Moshi — RESIDENTS in Kilimanjaro Region have been assured that they will enjoy the benefits derived from the acquisition of natural gas in Mtwara and Lindi regions, because all wealth in the country should be shared equally among the people.
District Commissioner (DC) Charles Mlingwa said here at the weekend that all natural resources in the country are shared evenly among the people, regardless of the geographical position of the spot where they are extracted. "We have to be thankful to God.
First for giving us the natural gas and secondly, for being able to discover it. Massive projects are already underway. We will benefit from the resources in various ways but it will take time.
"It is not something that can be done overnight. It will take time but we are already on the right track," said the DC. Dr Mlingwa said it is just a matter of time. Not too long from now, we will see our power tariffs go down. Gas can be used at home for cooking.
We will no longer depend on the companies the import gas and resell it at exorbitant prices. "We are so blessed, in fact. More than 75 per cent of the gas along the Indian Ocean coast in East Africa is in Tanzania. Over the years the country is going to be very rich and everyone will enjoy the fruits emanating from the gas discovery," said Dr Mlingwa.

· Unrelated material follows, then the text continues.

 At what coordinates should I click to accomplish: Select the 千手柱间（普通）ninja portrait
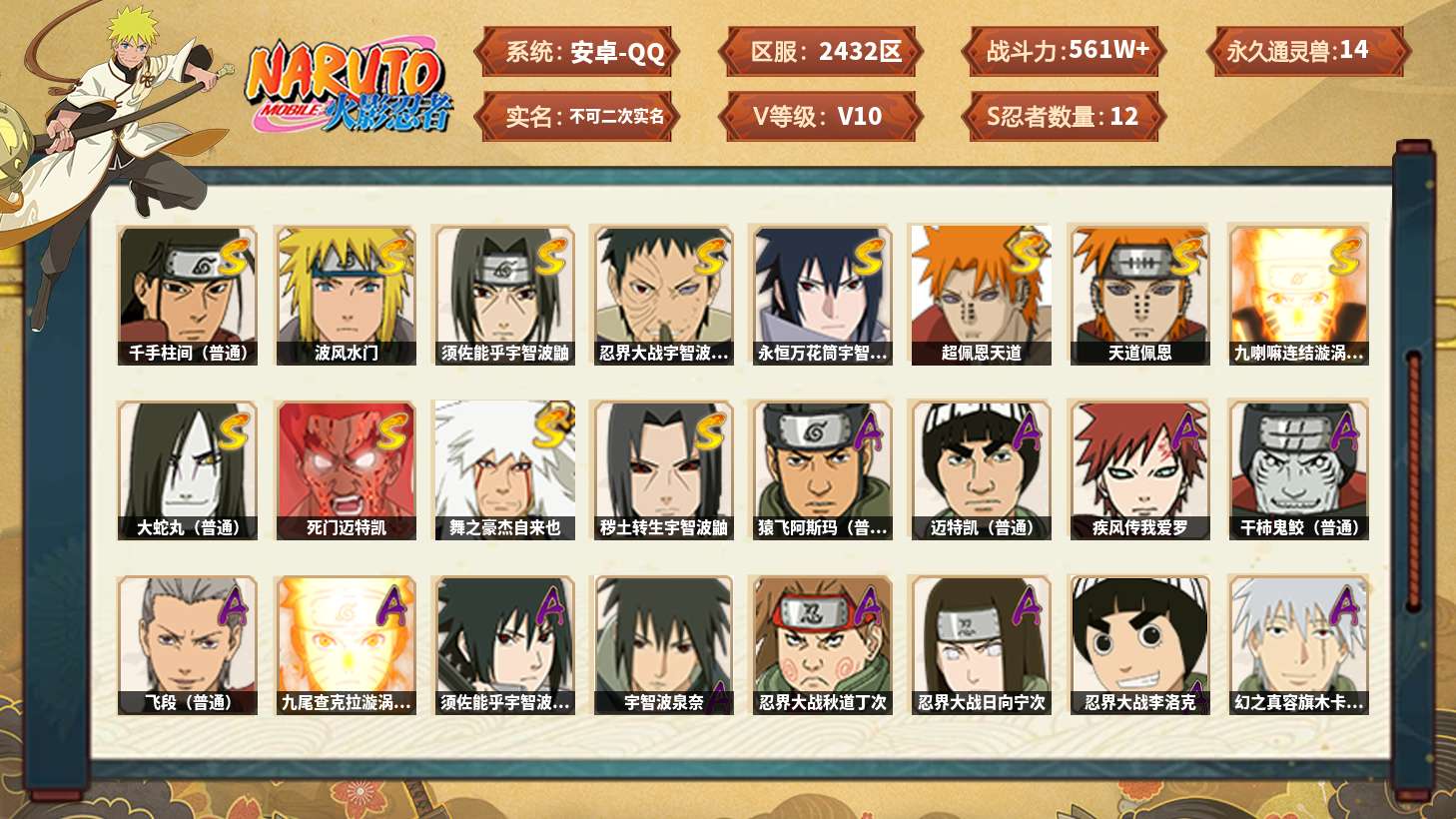coord(187,295)
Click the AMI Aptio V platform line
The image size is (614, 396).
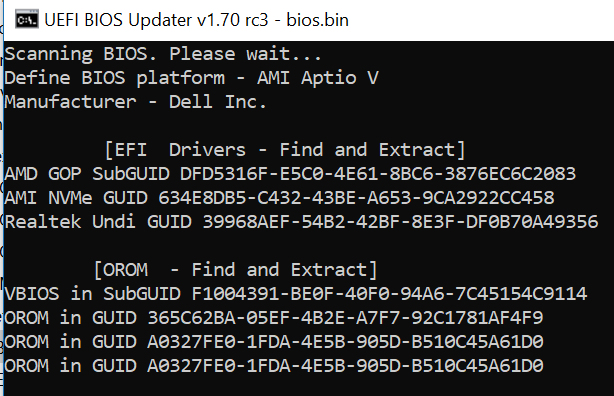pyautogui.click(x=191, y=78)
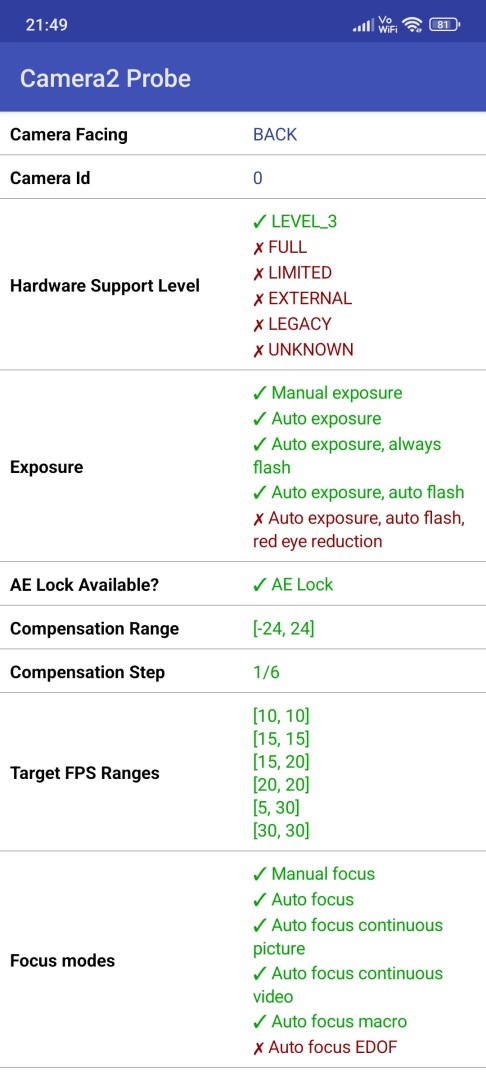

Kilimanjaro Region boosts for being home to the highest mountain in Africa. This mountain attracts a lot of tourists and the foreign currency that is brought in by tourists is shared among the 'wananchi' as a national cake, he explained.
The same will apply to the natural gas in Lindi and Mtwara or the tanzanite in Manyara and the gold in the Lake Zone, he said.
Commenting on the same, Dr Francis Njau from Chololo Ecovillage was of the opinion that in the meantime, in order to safeguard the environment gas and briquettes should be distributed up to village levels for cooking purposes.
"We have a lot of weakness in using our natural resources. We should not only target industries and hotels in the use of the gas and alternative energy, but also households in Kilimanjaro villages.